Thanks for looking into this. I believe that the current implementation is an artifact of needing the code to work nicely in conjunction with Zygote, but I don't think I've looked at it since it was first implemented so I might be misremembering.

FelixBenning commented 1 year ago

@willtebbutt I mean this is a reasonable implementation if you do not expect to incrementally evaluate a random function step by step. And to make this step by step evaluation performant you need a non-standard memory layout. So it isn't bad code. It just doesn't work nicely with incremental evaluation.

I also didn't do benchmarks so far - this is only a theoretical consideration. I was interested in Bayesian Optimization on high dimensional random functions. And this resulted in a form of gradient descent but with calculable step sizes. To test those out I needed to be able to simulate high dimensional, differentiable random functions and felt like it was easier to write a package myself than try and fit this non-standard requirement into existing packages. Now I try to circle back and see what I actually need and how to merge this into existing packages.

The non-standard memory layout should maybe be its own package - it is essentially a different implementation of an abstract array which works nicely with incremental cholesky decompositions

Crown421 commented 1 year ago

I have been looking into this "lazy" evaluation of a GP before, I think the first time I have seen it was in this paper.

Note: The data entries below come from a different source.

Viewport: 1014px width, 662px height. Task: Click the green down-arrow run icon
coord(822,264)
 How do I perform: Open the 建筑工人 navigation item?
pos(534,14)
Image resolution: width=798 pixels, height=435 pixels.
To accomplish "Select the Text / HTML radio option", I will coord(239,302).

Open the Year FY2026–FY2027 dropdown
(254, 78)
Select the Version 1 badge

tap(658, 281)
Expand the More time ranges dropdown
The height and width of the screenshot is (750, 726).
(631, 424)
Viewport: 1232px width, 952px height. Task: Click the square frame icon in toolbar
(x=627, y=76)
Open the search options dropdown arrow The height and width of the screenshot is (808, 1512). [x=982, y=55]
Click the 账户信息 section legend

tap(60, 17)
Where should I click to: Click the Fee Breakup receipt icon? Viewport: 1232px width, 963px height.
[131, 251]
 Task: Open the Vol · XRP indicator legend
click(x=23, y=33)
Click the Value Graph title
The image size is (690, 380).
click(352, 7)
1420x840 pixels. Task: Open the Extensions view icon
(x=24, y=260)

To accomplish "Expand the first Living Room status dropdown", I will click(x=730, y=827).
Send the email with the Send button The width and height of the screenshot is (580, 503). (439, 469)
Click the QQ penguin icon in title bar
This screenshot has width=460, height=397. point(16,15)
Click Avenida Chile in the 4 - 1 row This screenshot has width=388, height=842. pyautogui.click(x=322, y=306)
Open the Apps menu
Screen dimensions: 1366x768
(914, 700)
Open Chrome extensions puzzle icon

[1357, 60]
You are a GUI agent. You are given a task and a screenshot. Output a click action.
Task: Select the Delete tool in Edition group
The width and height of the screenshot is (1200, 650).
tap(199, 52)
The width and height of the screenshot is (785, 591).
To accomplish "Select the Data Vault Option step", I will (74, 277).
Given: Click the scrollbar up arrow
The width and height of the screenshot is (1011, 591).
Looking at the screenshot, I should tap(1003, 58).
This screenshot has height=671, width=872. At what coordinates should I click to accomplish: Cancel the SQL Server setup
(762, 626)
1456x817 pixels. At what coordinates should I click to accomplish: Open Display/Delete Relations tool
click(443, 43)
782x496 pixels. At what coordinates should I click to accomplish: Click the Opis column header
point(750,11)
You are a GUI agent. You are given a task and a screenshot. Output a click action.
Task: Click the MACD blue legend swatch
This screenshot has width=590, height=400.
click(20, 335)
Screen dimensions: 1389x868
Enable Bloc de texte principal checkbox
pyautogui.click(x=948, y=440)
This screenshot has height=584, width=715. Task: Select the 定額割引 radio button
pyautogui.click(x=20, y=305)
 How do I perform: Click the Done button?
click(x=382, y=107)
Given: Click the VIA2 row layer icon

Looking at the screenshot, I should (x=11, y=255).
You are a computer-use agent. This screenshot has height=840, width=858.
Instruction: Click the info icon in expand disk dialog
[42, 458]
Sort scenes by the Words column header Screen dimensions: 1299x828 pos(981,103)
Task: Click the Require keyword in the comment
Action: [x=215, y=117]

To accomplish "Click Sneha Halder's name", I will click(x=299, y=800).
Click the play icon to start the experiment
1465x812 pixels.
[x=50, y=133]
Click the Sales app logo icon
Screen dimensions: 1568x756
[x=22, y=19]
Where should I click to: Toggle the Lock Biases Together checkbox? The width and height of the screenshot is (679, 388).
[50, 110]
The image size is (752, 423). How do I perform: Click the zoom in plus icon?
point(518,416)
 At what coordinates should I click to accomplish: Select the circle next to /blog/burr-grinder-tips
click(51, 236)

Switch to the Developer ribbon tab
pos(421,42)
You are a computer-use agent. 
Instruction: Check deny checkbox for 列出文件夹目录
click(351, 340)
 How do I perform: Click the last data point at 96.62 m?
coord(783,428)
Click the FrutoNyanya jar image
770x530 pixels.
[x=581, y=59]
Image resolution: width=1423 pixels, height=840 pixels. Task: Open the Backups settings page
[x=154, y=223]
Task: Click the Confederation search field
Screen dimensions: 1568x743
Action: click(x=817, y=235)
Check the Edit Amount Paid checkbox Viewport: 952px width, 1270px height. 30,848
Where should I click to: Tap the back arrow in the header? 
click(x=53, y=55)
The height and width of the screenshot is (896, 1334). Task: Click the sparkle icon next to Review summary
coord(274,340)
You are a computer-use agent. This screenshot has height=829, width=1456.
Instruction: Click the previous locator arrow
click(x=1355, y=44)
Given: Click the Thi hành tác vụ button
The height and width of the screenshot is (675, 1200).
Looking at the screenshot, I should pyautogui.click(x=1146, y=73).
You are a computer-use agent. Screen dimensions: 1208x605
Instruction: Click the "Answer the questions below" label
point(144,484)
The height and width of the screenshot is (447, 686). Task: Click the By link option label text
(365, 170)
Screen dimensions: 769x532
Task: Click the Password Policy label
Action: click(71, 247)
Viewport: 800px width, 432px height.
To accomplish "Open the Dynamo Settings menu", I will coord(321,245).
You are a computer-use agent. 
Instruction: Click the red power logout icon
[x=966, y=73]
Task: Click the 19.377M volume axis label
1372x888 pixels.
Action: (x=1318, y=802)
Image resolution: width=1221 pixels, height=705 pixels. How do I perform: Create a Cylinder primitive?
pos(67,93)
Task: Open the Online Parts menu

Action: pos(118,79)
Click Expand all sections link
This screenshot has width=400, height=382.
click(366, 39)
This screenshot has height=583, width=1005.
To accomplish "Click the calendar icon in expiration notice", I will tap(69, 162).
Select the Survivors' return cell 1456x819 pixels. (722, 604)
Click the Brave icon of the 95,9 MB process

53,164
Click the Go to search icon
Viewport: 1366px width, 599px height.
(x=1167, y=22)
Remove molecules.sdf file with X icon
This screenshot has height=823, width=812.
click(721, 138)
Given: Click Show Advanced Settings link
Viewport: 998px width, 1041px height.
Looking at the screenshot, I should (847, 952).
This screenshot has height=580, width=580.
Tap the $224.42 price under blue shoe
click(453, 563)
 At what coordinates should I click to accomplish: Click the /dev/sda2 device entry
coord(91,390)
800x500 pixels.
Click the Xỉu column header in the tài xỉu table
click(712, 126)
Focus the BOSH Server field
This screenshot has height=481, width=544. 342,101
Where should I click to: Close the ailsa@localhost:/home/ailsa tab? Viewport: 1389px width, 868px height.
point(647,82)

For me, this falls under "sampling" a GP, maybe perhaps be seen as an alternative of decoupled pathwise sampling or just naively sampling on a grid and interpolating, all of which of some pros and cons in different scenarios.

I think it would make sense to have a some common interface for all these methods to get realizations from a AbstractGP, but perhaps the best place for them would be ApproximateGPs.jl?

FelixBenning commented 1 year ago

I don't think that this belongs into ApproximateGPs.jl as the lazy evaluation is exact if based on an incremental cholesky decomposition. Approximations are also possible to reduce the increasing cost of successive function calls but not necessary.

Crown421 commented 1 year ago

I could see the proposed method based on incremental cholesky here, and then approximate methods for sampling the GP (incremental choleksy but with finite cyclic buffer, decoupled sampling, grid sampling,...).

I think an interface like rand(::GP, ::SamplingMethod) makes sense to me. The default could be the proposed lazy sampling, such that i.e. rand(gp, LazySampling) returns a function fs, which can be evaluated at locations x. This can then be extended to rand(GP, DecoupledSampling), rand(GP, GridSampling(::Range, ...), rand(GP, FinBufferSampling(n) in ApproximateGPs.